レアル・マドリーはリーグの盟主であり、その名にふさわしい戦い方がある。それがバルセロナほどこだわらないものの、ボールの保持とスペース的優位で主導権を握るスタイルだ。だが、アンチェロッティは試行錯誤の結果、“引いて守ってカウンター狙い”という不名誉な戦い方を選んだ。これはハイプレス+ハイライン+ボール保持が主流となっている欧州超一流クラブの戦術トレンドからも外れるものだった。
この選択の裏には、現在世界最高のGKクルトワを擁していること、カセミロ、クロース、モドリッチにハイプレスを要求すれば体力がもたないこと、スピードで単独突破できるビニシウスと、彼とアセンシオ(またはロドリゴ)を使って少ないチャンス&人数で確実に決められるベンゼマがいたことがあった、と推測できる。
アンチェロッティの賭けがいかに危険なものであったのかは、先日のクラシコでのホームで屈辱の0−4大敗を見ればわかる。

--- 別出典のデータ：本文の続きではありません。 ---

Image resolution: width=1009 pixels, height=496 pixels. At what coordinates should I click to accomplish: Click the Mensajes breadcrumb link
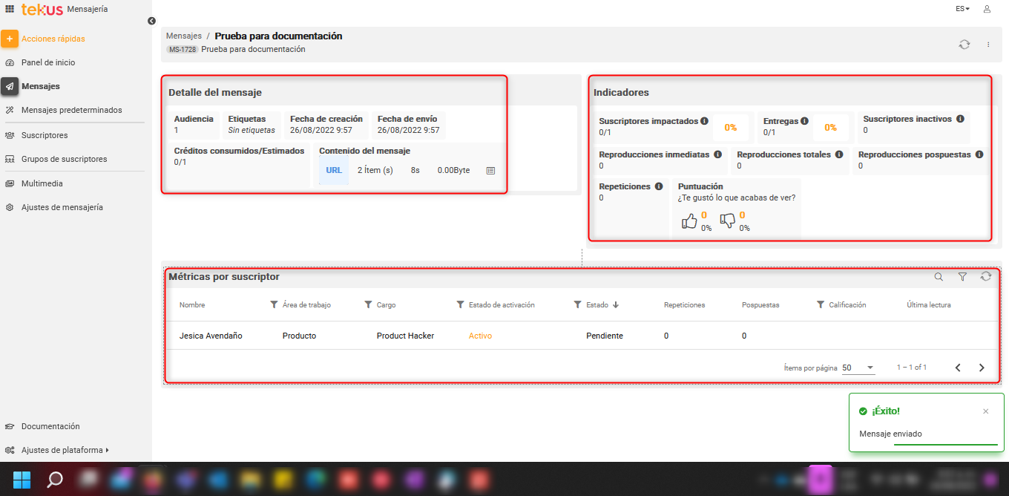coord(183,36)
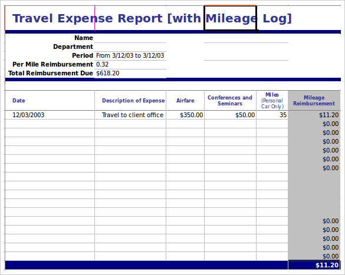Select the Name input cell
Screen dimensions: 345x275
point(130,38)
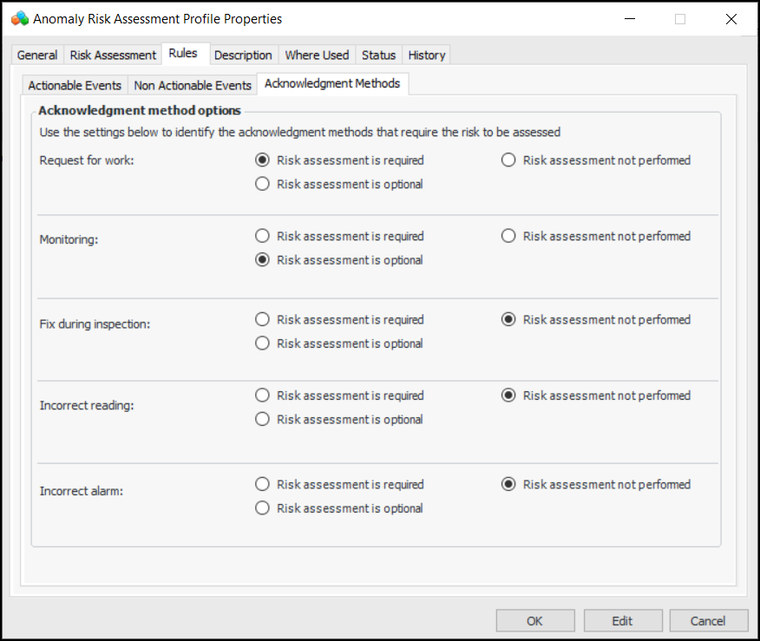Set Request for work to not performed
Screen dimensions: 760x641
click(508, 160)
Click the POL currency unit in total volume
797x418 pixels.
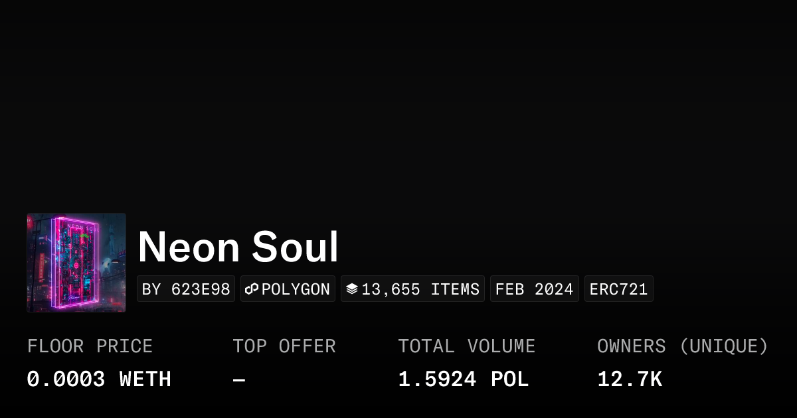pos(509,380)
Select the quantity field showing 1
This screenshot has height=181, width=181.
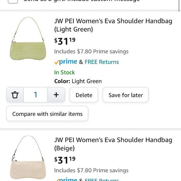[36, 95]
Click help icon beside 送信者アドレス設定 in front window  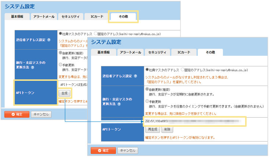[135, 76]
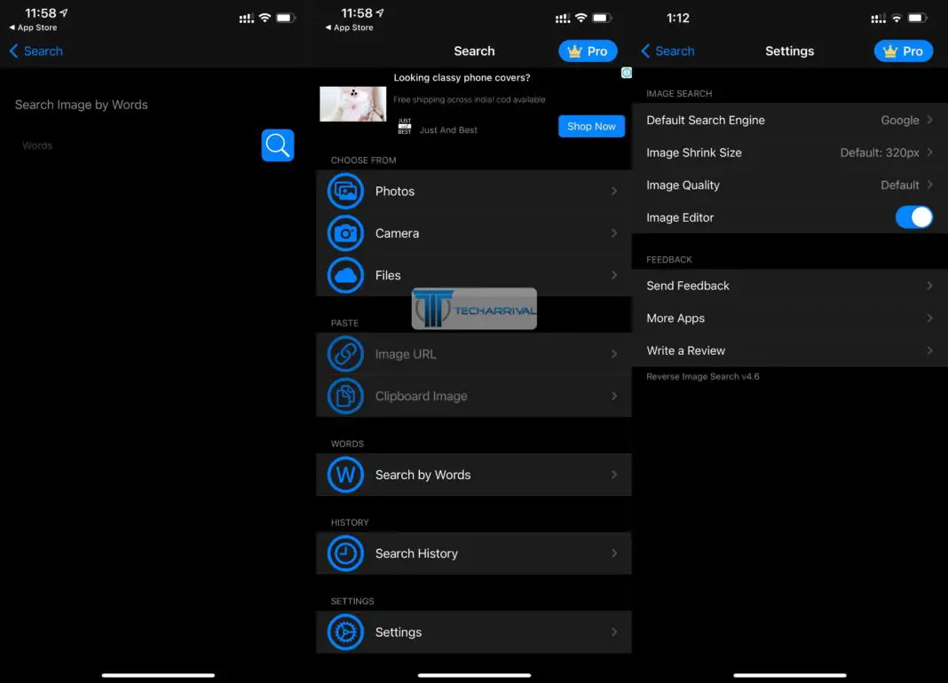Screen dimensions: 948x683
Task: Tap the Image URL link icon
Action: (345, 354)
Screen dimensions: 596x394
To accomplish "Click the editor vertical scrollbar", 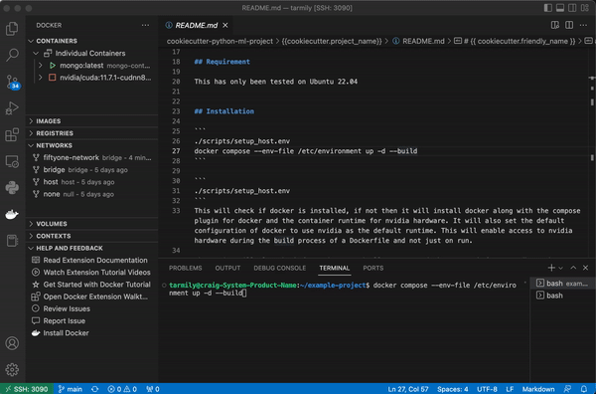I will click(592, 152).
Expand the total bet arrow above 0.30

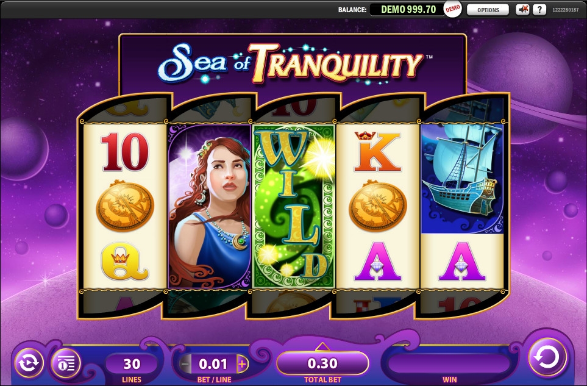(x=322, y=347)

あの試合で明らかになったのは、戦術にはプランBが不在で、ベンゼマの代役も存在しない、ということ。引いてカウンター以外の戦い方はないし、その唯一の戦い方はベンゼマはもちろん、おそらくビニシウス、カセミロ、クロース、モドリッチ、ミリトン、クルトワが欠けても成立しない。必勝の11人と戦い方で必勝チームを作ったのはアンチェロッティの功績だが、欠ければ機能不全を招く主力にほとんどケガ人が出なかったのは運に恵まれていたからだ。
運の影響を排除するために、普通は少々気に喰わない選手もプレーさせ、戦術的にもバリエーションを用意して保険を掛ける。が、アンチェロッティはあの11人、あの戦い方と心中した。レアル・マドリーがキャリア最後のクラブと腹を括っている監督だからこそ、できたことである、
一方、国外、CL決勝トーナメントで、3試合連続の大逆転で決勝まで進出したのは、マジックの力によるものだった。